We do not know whether petitioner was released on parole following such a hearing, or whether he has been released subsequently under amendments to the Penal Code effective July 1, 1977. (See Pen. Code, §§ 3057 and 3065.) We do not treat the matter as moot in any event because of the importance of the question involved, and the possible effect on petitioner's term of imprisonment. (See In re Bye (1974) 12 Cal.3d 96, 99, fn. 2 [ 115 Cal.Rptr. 382, 524 P.2d 854] [cert. den., 420 U.S. 996 [43 L.Ed.2d 679, 95 S.Ct. 1437]]; In re Sturm (1974) 11 Cal.3d 258, 265 [ 113 Cal.Rptr. 361, 521 P.2d 97]; In re Love (1974) 11 Cal.3d 179, 185, fn. 4 [ 113 Cal.Rptr. 89, 520 P.2d 713]; and In re Law (1973) 10 Cal.3d 21, 23 [ 109 Cal.Rptr. 573, 513 P.2d 621].)

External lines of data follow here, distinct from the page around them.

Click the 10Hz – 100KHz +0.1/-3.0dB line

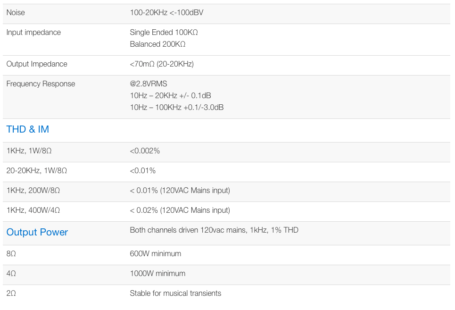pos(176,108)
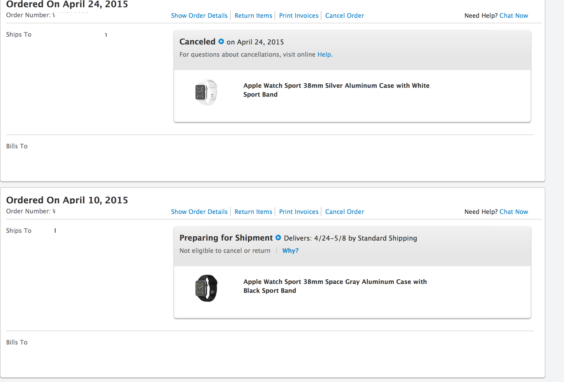This screenshot has width=564, height=382.
Task: Click Return Items on April 10 order
Action: 253,212
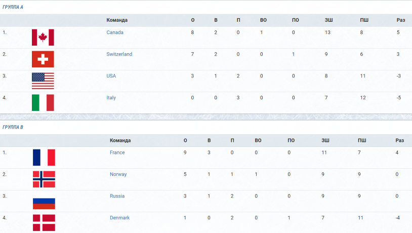Viewport: 412px width, 233px height.
Task: Select the Norway flag image
Action: pyautogui.click(x=44, y=179)
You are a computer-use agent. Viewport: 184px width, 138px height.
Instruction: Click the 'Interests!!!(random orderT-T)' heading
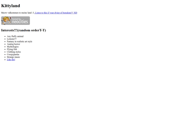[x=24, y=30]
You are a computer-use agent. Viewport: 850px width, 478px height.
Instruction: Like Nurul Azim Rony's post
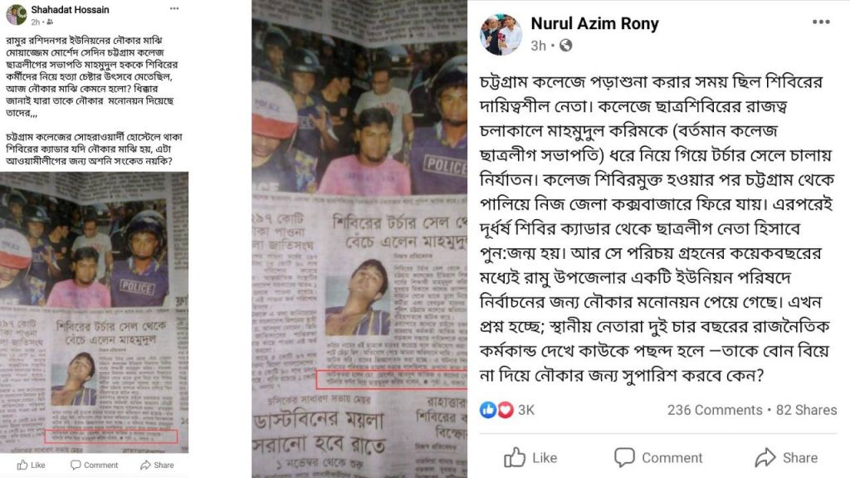530,457
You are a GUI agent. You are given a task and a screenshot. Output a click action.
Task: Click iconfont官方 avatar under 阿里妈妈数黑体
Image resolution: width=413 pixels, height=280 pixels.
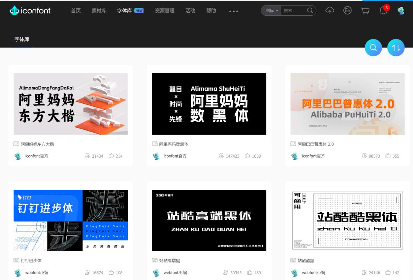[155, 156]
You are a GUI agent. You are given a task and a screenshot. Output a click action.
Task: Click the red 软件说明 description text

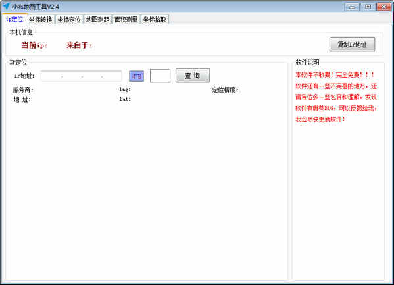pos(336,97)
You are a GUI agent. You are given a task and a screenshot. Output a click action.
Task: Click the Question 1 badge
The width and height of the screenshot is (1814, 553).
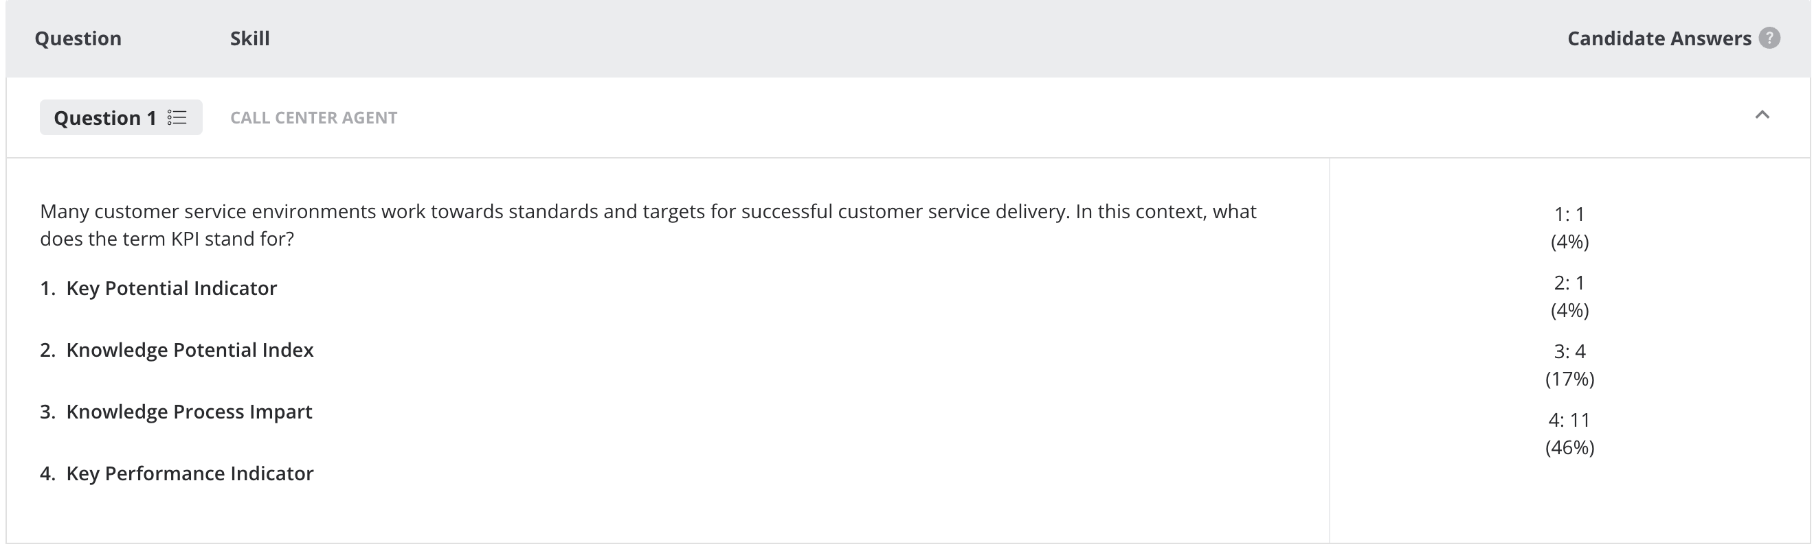[x=121, y=117]
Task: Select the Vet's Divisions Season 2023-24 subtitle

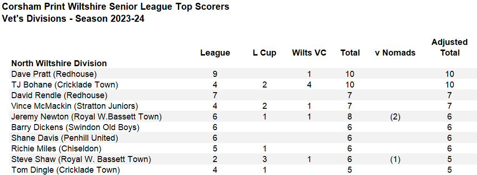Action: pos(73,19)
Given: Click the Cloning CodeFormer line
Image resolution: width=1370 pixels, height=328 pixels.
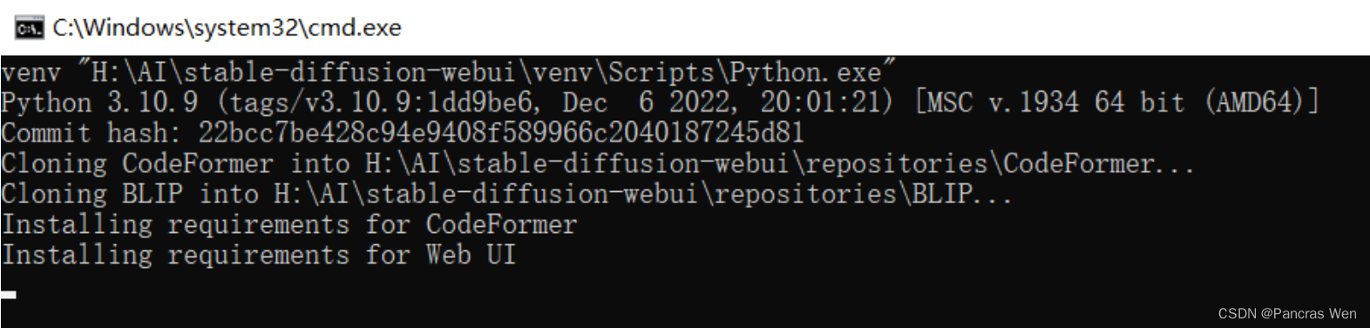Looking at the screenshot, I should (x=598, y=163).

On May 13, 1976, petitioner's attorney filed an appeal on his behalf with the Adult Authority. The appeal was denied July 15, 1976. In denying the appeal the reviewers observed, "In the absence of subpoena power by the Adult Authority, we feel the requirements of Morrissey et seq. were met at the hearing. . . ."

Thereafter, petitioner sought review by petition for writ of habeas corpus in the superior court in San Luis Obispo County, which was denied March 2, 1977, and again with this court, which was denied March 25, 1977 (1 Civ. 16730). His petition to the Supreme Court filed April 5, 1977, was more successful. On August 11, 1977, that court issued an order to show cause returnable before this court. (Crim. No. 19897, citing Pen. Code, §§ 5001, 5052, 5078; Gov. Code, § 11182; Morrissey v. Brewer (1972) 408 U.S. 471 [33 L.Ed.2d 484, 92 S.Ct. 2593]; and In re Prewitt (1972) 8 Cal.3d 470 [ 105 Cal.Rptr. 318, 503 P.2d 1326].) In due course, after securing an extension of time, the Attorney General filed his opposition, which has been treated as a return to the order to show cause. Thereafter, after further extension of time, the petitioner filed his traverse, and the parties having waived oral argument the matter was submitted. (See fn. 1 above.)


(1) The evidence before the hearing panel was sufficient to sustain the charges. The arresting officers reported that in answering a burglary call they went to the victim's residence and observed that a window screen had been removed and the window was partially raised. They arrested petitioner and his companion after they had observed the foregoing, heard footsteps running about in the house, and had been told by the exiting victim, whose clothes were disarranged and bloodstained, that there were two men in the house who had broken in and were trying to kill her. They reported that as a result of interviewing the victim and investigating the situation they determined that petitioner's companion had removed the screen from the window, raised the window and entered. The neighbor's son apparently observed that entry. They determined that petitioner was admitted by his companion who went to the front door and opened it.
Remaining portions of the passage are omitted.